Keith Truehart waits for the start of his plea agreement Tuesday in Hampshire Superior Court. He admitted to beating and seriously injuring an infant.
Keith Truehart waits for the start of his plea agreement Tuesday in Hampshire Superior Court. He admitted to beating and seriously injuring an infant. Credit: FOR THE RECORDER/JERREY ROBERTS

NORTHAMPTON — Keith A. Truehart — once among the state’s most wanted fugitives before he was captured by authorities last summer — has been sentenced to prison after admitting to child abuse charges in court.

The Belchertown man pleaded guilty in Hampshire Superior Court this week to three counts of assault and battery causing serious bodily injury on a child younger than 14 and one count of misleading police.

Truehart’s attorney Korrina Burnham, of the Committee for Public Counsel Services, and the prosecutor, Assistant Northwestern District Attorney Caleb Weiner presented a plea deal to Judge John Ferrara on Tuesday.

The deal, which Ferrara accepted, sentences Truehart to three years in state prison followed by five years of probation. The attorneys agreed to three years’ prison time for each of the assault and battery charges, although they are to be served concurrently.

Truehart’s terms of probation include completing any program recommended by the Department of Probation, not having any unsupervised or indirect contact with children younger than 18, not living with any children, not having any overnight visits with children, not working with children, not having contact with his ex-girlfriend Melonie Cummings or her children, abstaining from drugs and alcohol, and — for the first year — submit to wearing a GPS device and avoid any exclusion zone stipulated by the Department of Probation, according to the district attorney’s office.
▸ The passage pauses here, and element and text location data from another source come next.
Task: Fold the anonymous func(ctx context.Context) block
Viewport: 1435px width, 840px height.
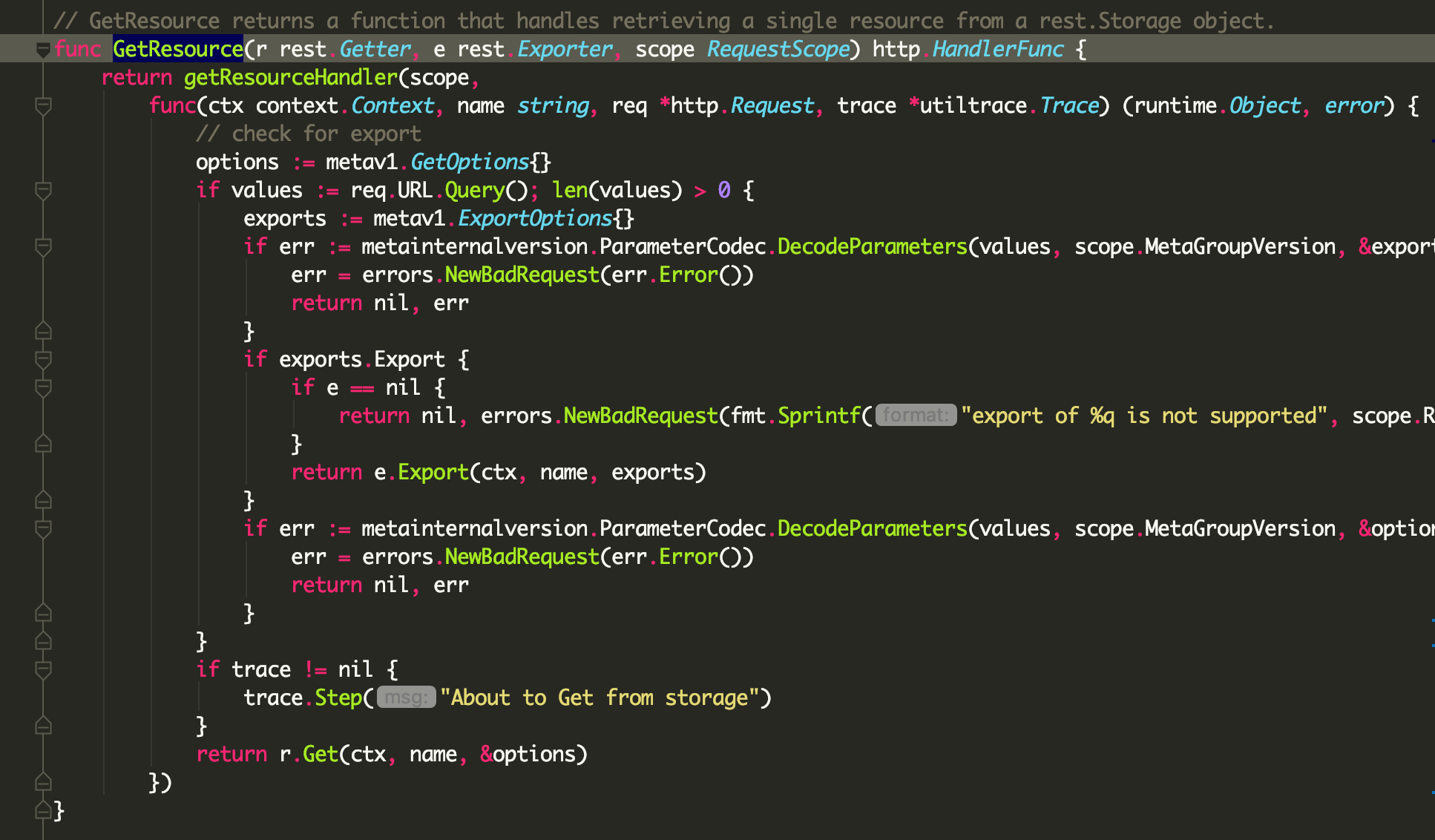Action: (43, 106)
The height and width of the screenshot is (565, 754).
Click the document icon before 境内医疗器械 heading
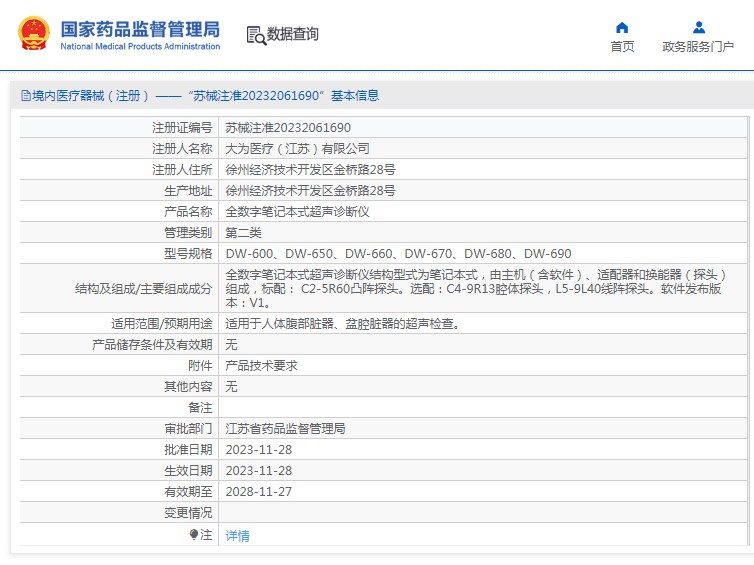26,96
Prosecutors said Truehart was responsible for seriously injuring Cummings’ infant daughter when she was admitted to the hospital with fractured ribs as well as bruises to her face and inner ears. Truehart had been babysitting the infant.

When Cummings, 29, returned home from running errands that day in November 2014, she phoned 911 when she discovered her youngest child’s injuries, police said.